Directions for this task =
Scan the material below for every line with the string "section", and copy those lines.

Records for the task =
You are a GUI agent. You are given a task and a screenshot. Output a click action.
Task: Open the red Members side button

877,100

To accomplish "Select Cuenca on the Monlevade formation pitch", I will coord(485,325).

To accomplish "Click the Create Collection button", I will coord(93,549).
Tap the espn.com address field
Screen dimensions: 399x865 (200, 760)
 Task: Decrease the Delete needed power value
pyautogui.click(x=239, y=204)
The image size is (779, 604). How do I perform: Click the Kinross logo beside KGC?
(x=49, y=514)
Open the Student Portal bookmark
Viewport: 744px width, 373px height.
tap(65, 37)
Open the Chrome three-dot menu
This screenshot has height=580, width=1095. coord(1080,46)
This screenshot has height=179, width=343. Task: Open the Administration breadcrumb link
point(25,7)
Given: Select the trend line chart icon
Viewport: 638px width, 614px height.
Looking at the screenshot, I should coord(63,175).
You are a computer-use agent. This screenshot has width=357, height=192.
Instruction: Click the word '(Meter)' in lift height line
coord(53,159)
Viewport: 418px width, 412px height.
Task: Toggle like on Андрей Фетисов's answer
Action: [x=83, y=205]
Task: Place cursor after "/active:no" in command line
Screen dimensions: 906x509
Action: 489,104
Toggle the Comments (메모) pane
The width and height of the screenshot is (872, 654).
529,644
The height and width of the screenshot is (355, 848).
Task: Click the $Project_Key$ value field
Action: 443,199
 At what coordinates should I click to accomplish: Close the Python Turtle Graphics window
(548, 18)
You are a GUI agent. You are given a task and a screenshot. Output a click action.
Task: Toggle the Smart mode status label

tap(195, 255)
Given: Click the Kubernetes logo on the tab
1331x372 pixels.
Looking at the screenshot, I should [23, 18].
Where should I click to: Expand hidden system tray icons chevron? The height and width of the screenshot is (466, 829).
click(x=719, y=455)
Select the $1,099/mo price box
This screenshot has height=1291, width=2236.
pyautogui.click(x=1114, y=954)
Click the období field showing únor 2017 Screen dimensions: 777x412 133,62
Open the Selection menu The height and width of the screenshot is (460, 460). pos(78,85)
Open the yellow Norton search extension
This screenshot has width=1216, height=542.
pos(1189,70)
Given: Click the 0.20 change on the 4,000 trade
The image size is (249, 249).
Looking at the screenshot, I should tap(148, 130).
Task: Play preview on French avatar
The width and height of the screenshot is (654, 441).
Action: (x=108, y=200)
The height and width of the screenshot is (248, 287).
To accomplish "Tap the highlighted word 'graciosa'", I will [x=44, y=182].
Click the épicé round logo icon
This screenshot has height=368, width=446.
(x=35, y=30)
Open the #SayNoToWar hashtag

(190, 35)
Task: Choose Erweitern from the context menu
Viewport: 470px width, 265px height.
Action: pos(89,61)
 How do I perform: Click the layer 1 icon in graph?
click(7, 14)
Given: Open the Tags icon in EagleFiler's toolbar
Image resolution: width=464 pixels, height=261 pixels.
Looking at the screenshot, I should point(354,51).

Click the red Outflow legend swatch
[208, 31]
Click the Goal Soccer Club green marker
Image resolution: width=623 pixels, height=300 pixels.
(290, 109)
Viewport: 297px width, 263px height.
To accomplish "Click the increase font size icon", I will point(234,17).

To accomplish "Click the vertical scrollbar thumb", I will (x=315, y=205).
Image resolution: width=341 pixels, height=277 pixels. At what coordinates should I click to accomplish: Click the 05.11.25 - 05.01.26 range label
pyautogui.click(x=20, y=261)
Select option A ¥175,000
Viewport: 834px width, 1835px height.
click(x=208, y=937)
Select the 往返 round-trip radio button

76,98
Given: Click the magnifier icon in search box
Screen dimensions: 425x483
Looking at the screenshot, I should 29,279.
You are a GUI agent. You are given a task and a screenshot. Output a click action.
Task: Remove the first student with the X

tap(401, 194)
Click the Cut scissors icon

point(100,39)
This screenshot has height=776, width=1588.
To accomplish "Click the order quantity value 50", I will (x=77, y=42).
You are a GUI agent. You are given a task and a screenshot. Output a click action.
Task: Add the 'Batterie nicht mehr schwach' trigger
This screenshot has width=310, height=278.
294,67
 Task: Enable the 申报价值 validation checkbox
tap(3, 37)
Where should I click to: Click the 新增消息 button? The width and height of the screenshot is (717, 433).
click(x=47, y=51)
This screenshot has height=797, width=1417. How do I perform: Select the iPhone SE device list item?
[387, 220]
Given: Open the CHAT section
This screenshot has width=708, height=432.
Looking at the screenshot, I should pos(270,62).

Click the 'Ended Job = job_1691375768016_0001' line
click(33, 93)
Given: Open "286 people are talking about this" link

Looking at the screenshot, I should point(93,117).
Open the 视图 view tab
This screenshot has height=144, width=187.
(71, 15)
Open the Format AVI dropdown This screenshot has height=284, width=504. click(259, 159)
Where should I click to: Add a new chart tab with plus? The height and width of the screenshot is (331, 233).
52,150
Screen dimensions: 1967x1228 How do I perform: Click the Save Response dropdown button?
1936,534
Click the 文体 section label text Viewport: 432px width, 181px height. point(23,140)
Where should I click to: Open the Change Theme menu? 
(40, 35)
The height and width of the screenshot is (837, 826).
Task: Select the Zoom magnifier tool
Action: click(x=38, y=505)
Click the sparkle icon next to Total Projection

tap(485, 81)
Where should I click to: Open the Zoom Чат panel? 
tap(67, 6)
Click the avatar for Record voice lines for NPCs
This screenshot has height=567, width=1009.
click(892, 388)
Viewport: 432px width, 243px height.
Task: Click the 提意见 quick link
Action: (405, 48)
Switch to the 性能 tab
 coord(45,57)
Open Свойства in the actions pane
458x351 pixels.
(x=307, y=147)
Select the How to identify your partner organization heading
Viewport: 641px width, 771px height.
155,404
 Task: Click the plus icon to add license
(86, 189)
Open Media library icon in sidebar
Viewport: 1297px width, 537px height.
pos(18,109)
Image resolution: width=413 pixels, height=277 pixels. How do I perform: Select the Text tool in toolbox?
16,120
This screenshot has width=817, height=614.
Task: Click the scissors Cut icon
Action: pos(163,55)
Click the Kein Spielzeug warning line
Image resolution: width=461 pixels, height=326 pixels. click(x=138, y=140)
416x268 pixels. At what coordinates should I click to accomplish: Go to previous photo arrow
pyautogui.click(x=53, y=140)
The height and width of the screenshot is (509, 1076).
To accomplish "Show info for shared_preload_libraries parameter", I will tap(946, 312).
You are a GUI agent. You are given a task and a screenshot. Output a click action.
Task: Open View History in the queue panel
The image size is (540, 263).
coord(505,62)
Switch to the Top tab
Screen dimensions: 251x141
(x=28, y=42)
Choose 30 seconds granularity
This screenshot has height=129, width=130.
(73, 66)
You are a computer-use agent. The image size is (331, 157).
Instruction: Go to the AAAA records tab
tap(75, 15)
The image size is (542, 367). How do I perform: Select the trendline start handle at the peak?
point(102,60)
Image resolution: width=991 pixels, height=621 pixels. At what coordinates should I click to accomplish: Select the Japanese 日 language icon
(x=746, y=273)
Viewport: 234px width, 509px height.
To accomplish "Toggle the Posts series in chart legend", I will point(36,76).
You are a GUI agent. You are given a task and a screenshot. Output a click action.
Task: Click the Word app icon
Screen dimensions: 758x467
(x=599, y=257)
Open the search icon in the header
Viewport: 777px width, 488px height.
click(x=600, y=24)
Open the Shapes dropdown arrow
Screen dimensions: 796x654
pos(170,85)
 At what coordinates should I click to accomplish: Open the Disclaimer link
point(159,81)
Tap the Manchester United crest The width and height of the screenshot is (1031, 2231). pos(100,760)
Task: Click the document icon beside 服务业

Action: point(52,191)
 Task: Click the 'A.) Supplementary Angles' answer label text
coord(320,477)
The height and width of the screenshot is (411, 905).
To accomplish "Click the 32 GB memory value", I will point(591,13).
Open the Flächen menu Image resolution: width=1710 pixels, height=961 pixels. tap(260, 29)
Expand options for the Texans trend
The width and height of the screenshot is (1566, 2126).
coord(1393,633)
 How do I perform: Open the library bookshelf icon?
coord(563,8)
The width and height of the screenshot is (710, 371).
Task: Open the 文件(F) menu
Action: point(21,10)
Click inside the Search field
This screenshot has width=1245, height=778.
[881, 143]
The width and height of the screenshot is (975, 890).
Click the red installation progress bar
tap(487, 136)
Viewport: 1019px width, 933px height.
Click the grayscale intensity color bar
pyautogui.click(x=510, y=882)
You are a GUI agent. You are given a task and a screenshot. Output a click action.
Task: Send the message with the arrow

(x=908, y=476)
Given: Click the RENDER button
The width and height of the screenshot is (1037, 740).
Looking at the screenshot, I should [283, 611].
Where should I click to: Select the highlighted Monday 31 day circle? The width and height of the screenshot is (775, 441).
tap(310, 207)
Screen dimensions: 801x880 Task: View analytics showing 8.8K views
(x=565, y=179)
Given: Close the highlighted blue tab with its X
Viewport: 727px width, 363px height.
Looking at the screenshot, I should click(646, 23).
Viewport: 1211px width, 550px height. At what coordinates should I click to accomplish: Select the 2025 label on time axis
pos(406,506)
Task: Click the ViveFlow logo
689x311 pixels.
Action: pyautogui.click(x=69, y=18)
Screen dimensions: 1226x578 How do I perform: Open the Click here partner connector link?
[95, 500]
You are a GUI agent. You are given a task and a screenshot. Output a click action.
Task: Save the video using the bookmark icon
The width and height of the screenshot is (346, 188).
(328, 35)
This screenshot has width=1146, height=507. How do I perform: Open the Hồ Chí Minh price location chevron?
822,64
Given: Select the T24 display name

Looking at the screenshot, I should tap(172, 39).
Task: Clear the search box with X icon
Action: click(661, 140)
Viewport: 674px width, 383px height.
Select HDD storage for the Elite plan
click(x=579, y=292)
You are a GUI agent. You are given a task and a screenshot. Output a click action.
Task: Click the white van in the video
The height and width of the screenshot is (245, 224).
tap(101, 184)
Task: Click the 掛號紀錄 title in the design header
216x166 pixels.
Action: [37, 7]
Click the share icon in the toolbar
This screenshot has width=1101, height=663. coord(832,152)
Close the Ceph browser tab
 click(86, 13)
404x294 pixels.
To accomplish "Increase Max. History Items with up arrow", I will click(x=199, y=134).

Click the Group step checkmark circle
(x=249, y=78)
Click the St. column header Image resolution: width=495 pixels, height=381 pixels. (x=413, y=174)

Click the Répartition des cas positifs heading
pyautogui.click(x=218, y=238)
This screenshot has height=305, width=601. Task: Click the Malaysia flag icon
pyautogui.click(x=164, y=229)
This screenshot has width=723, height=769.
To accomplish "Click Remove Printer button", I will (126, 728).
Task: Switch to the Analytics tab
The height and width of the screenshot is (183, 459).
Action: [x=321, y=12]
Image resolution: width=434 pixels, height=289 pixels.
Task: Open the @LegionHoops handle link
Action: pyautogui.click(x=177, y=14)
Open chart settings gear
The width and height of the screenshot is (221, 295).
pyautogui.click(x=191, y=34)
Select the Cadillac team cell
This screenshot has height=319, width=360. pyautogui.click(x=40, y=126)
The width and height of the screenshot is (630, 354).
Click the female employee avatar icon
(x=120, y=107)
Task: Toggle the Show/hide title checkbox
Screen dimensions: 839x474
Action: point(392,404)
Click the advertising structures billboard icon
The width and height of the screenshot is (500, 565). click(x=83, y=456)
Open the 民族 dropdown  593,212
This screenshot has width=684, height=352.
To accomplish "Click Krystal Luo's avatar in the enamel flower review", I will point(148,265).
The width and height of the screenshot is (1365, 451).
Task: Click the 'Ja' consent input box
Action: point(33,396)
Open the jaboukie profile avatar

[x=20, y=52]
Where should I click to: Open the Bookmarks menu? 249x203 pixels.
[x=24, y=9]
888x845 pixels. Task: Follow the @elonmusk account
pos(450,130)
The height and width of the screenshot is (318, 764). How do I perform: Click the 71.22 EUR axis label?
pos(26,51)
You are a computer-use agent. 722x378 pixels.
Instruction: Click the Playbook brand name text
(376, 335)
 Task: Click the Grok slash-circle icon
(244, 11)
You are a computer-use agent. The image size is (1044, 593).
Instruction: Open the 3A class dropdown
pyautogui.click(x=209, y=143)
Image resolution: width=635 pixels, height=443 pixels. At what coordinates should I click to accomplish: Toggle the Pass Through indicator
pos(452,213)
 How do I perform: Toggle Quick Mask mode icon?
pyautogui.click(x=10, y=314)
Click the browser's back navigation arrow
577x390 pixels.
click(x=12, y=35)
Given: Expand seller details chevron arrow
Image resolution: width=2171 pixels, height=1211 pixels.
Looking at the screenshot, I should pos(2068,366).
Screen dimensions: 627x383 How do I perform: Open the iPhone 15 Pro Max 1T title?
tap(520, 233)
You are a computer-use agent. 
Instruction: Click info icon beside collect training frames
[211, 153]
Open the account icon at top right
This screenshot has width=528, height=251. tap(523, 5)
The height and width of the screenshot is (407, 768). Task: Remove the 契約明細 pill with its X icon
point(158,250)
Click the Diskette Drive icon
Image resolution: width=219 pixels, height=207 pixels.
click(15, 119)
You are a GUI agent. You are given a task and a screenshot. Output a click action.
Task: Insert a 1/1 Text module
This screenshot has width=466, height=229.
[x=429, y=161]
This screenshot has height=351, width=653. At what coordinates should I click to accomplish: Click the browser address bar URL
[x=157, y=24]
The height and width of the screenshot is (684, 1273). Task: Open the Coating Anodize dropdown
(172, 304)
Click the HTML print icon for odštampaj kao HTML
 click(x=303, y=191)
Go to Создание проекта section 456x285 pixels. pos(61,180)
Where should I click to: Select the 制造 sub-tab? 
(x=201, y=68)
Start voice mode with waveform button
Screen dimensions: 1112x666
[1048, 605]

Written answer =
Given: Open the CHAT section
Click the 文体 section label text Viewport: 432px width, 181px height. point(23,140)
Go to Создание проекта section 456x285 pixels. pos(61,180)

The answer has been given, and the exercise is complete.